USN-1303-1: Linux kernel (Marvell DOVE) vulnerabilities

13 December 2011

linux-mvl-dove vulnerabilities

A security issue affects these releases of Ubuntu and its derivatives:

  • Ubuntu 10.10

Summary

Several security issues were fixed in the kernel.

Software Description

  • linux-mvl-dove - Linux kernel for DOVE

Details

Peter Huewe discovered an information leak in the handling of reading security-related TPM data. A local, unprivileged user could read the results of a previous TPM command. (CVE-2011-1162)

A bug was discovered in the XFS filesystem’s handling of pathnames. A local attacker could exploit this to crash the system, leading to a denial of service, or gain root privileges. (CVE-2011-4077)

Nick Bowler discovered the kernel GHASH message digest algorithm incorrectly handled error conditions. A local attacker could exploit this to cause a kernel oops. (CVE-2011-4081)

A flaw was found in the Journaling Block Device (JBD). A local attacker able to mount ext3 or ext4 file systems could exploit this to crash the system, leading to a denial of service. (CVE-2011-4132)

A bug was found in the way headroom check was performed in udp6_ufo_fragment() function. A remote attacker could use this flaw to crash the system. (CVE-2011-4326)

Clement Lecigne discovered a bug in the HFS file system bounds checking. When a malformed HFS file system is mounted a local user could crash the system or gain root privileges. (CVE-2011-4330)

Update instructions

The problem can be corrected by updating your system to the following package versions:

Ubuntu 10.10
linux-image-2.6.32-421-dove - 2.6.32-421.39

To update your system, please follow these instructions: https://wiki.ubuntu.com/Security/Upgrades.

After a standard system update you need to reboot your computer to make all the necessary changes.

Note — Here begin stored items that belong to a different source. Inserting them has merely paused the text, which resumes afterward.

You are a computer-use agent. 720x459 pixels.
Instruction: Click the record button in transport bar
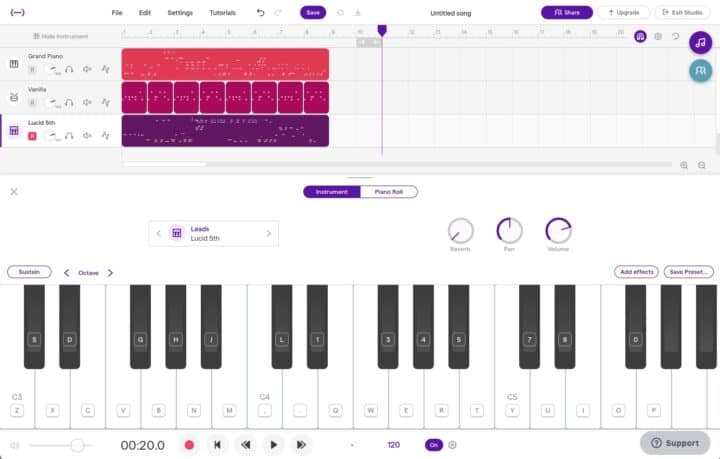pos(188,445)
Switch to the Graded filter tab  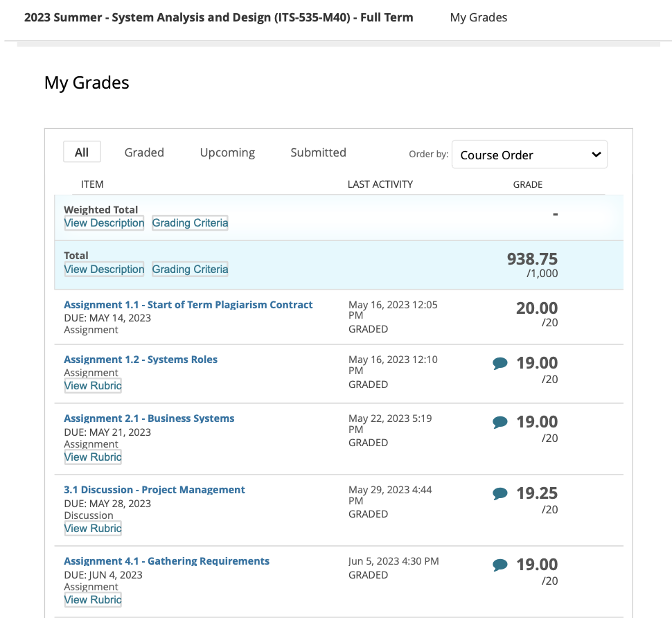click(x=144, y=152)
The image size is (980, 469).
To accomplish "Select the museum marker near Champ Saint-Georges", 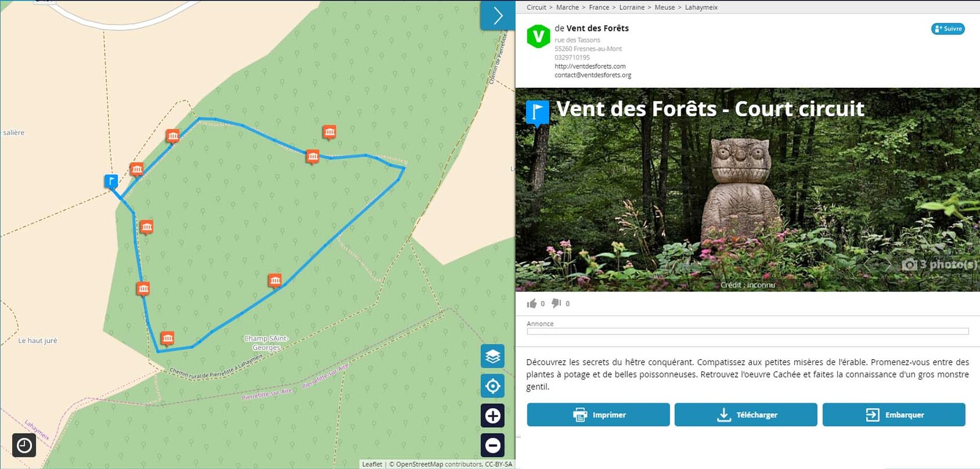I will click(x=275, y=281).
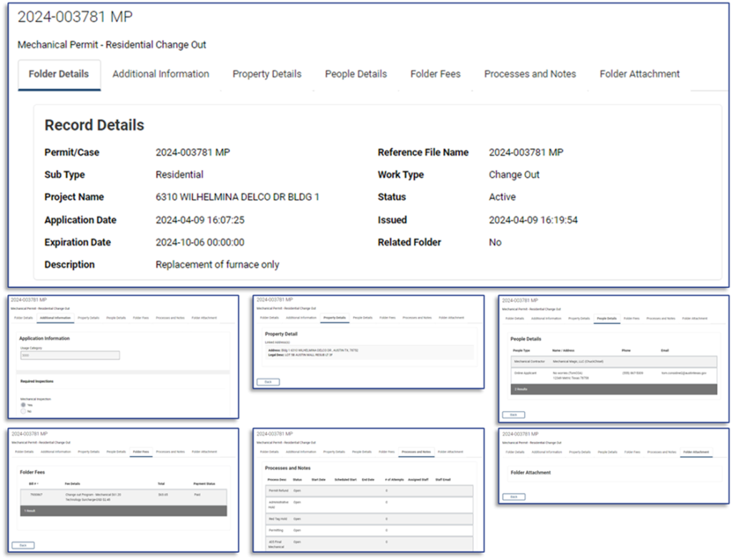Return to the Folder Details tab

pyautogui.click(x=59, y=74)
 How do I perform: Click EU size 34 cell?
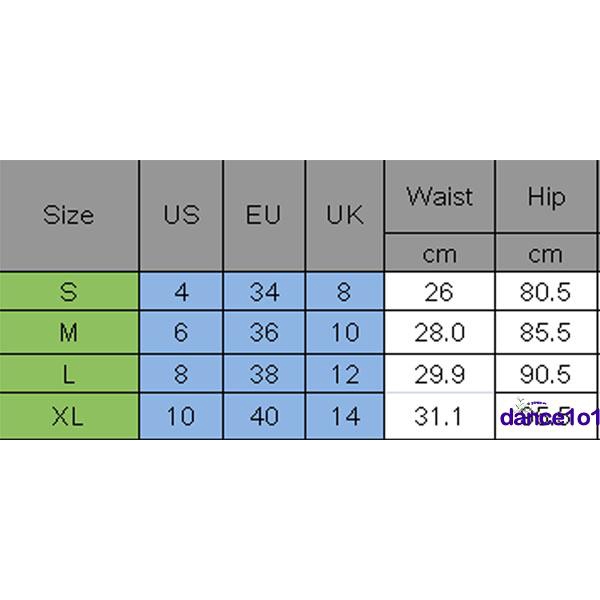pos(263,292)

ATTENTION: Due to an unavoidable ABI change the kernel updates have been given a new version number, which requires you to recompile and reinstall all third party kernel modules you might have installed. If you use linux-restricted-modules, you have to update that package as well to get modules which work with the new kernel version. Unless you manually uninstalled the standard kernel metapackages (e.g. linux-generic, linux-server, linux-powerpc), a standard system upgrade will automatically perform this as well.